Abstract
Purpose :
Efficacy and safety of gene therapies for retinal diseases (RDs) have been proven with preclinical success translated into clinical effectiveness. However, this approach is rarely chosen for dominant forms. Based on our previous published work, we focused on dominant-negative mutations in the transcription factor CRX. We developed a mutation-independent AAV vector that could circumvent the clinical and genetic heterogeneity of CRX mutations. We also tested the neuroprotective potential of our gene therapy product for CRX-independent retinopathies.
Methods :
AAV-CRX is an AAV2/5 allowing the expression of human CRX specifically in photoreceptors, using Rhodopsin Kinase 1 promoter. The efficacy of AAV-CRX for different CRX-associated diseases was assess tested by injecting at P30 either CrxRip/+ mice, a model of Leber Congenital Amaurosis, or Tg(CRXR41W) mice, carrying the human CRXR41W mutation causing cone dystrophy.

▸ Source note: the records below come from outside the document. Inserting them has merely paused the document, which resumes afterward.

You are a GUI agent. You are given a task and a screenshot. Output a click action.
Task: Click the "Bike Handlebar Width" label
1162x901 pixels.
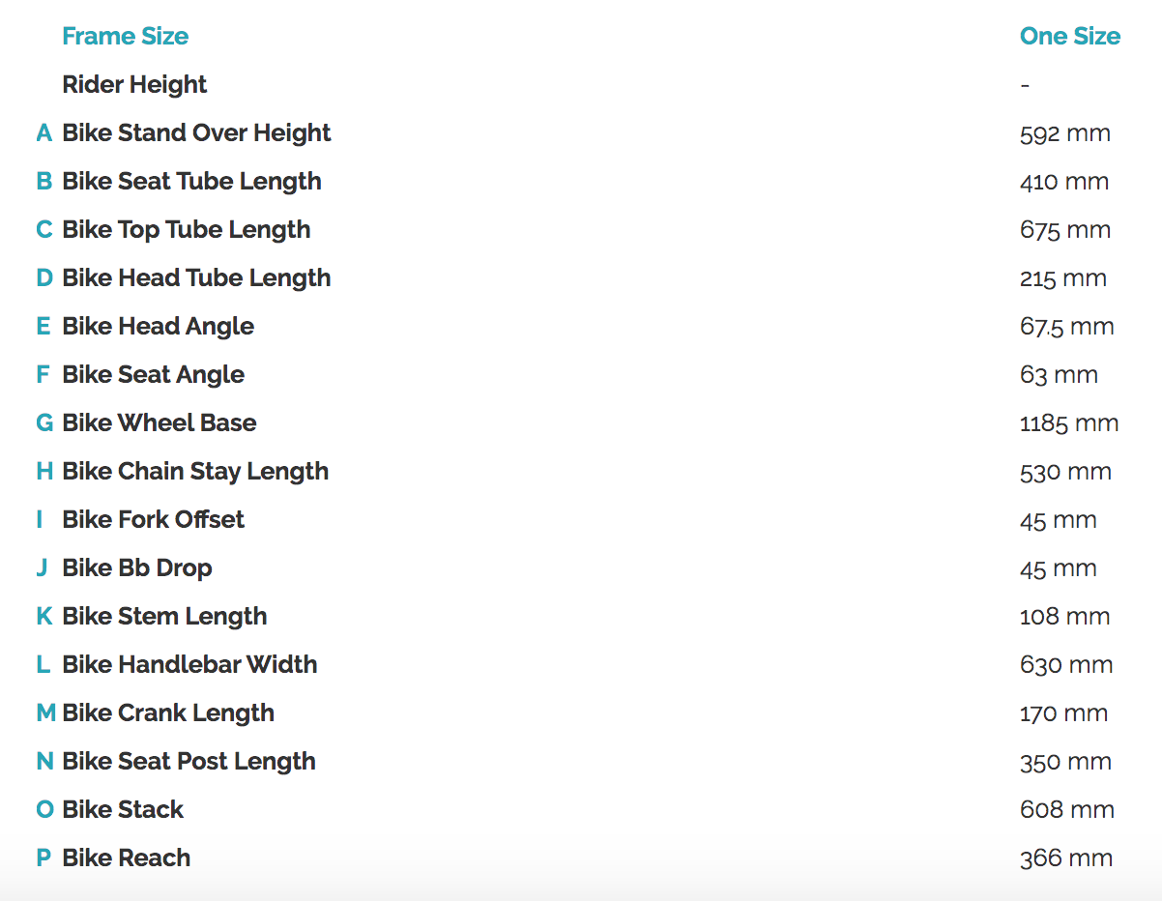click(x=189, y=665)
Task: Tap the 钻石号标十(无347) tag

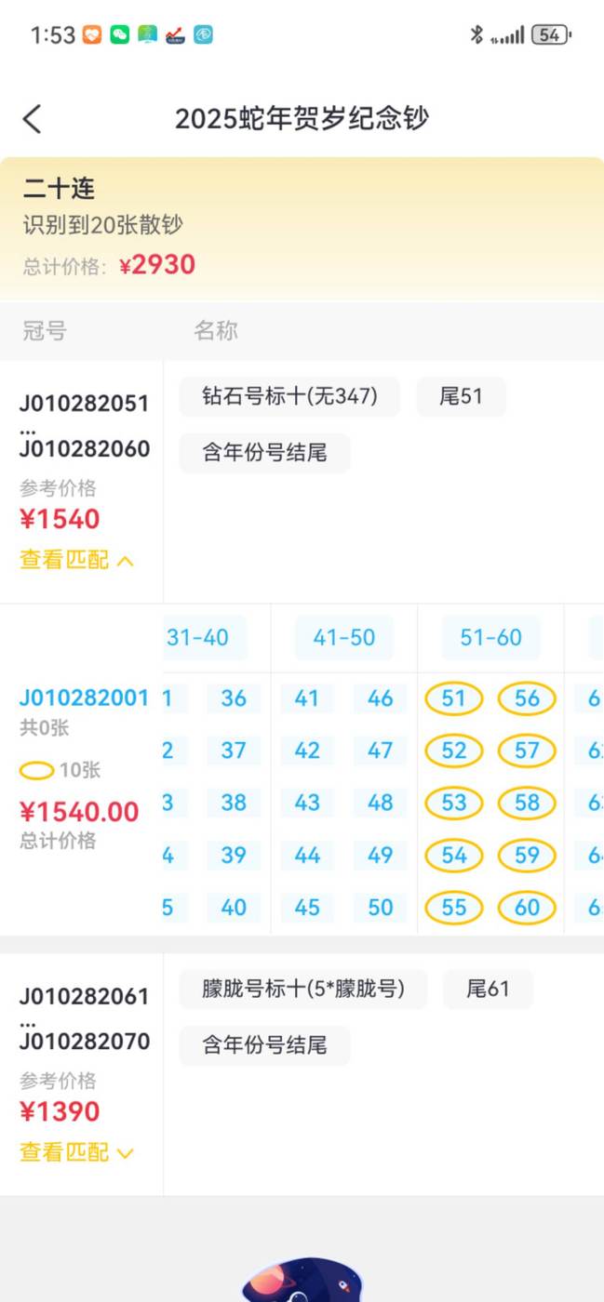Action: pos(289,397)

The effects on CRX-independent RD was also tested in rd10 mice by injecting at P14. The efficacy was assessed by immunohistochemistry, electroretinogram (ERG) and using a Dark/Light box test.
Results :
AAV-CRX injection led to specific expression of CRX in photoreceptors with no toxicity. Three months after subretinal injection in CrxRip/+ mice, we observed: i) a rescue of rod and cone opsin expression, ii) a rescue of outer segment formation, iii) some degree of ERG response whereas it remained flat in controls iv) a fully restored behavioral response to light stress. Tg(CRXR41W) characterization revealed a dose-dependent deleterious effect of CRXR41W expression. Indeed, heterozygous Tg(CRXR41W) carrying a single insertion displayed a functional retina while homozygous Tg(CRXR41W) exhibited reduced retinal function after 3 months. These results support the relevance of increasing the amount of CRXWT to counteract the dominant-negative effect of mutant CRX. The beneficial effects of AAV-CRX were observed in Tg(CRXR41W) mutant mice with a cone only retina (Nrl-/- background). Finally, we showed that AAV-CRX has also a beneficial effect on CRX-independent RD by preserving rod photoreceptors in rd10 mice.
Conclusions :
Overall, our gene therapy approach shows promising results for treating CRX-associated RDs, as well as CRX-independent retinopathies. It also highlights the potential interest of gene therapy to treat patients with RD carrying dominant-negative mutations.
This abstract was presented at the 2022 ARVO Annual Meeting, held in Denver, CO, May 1-4, 2022, and virtually.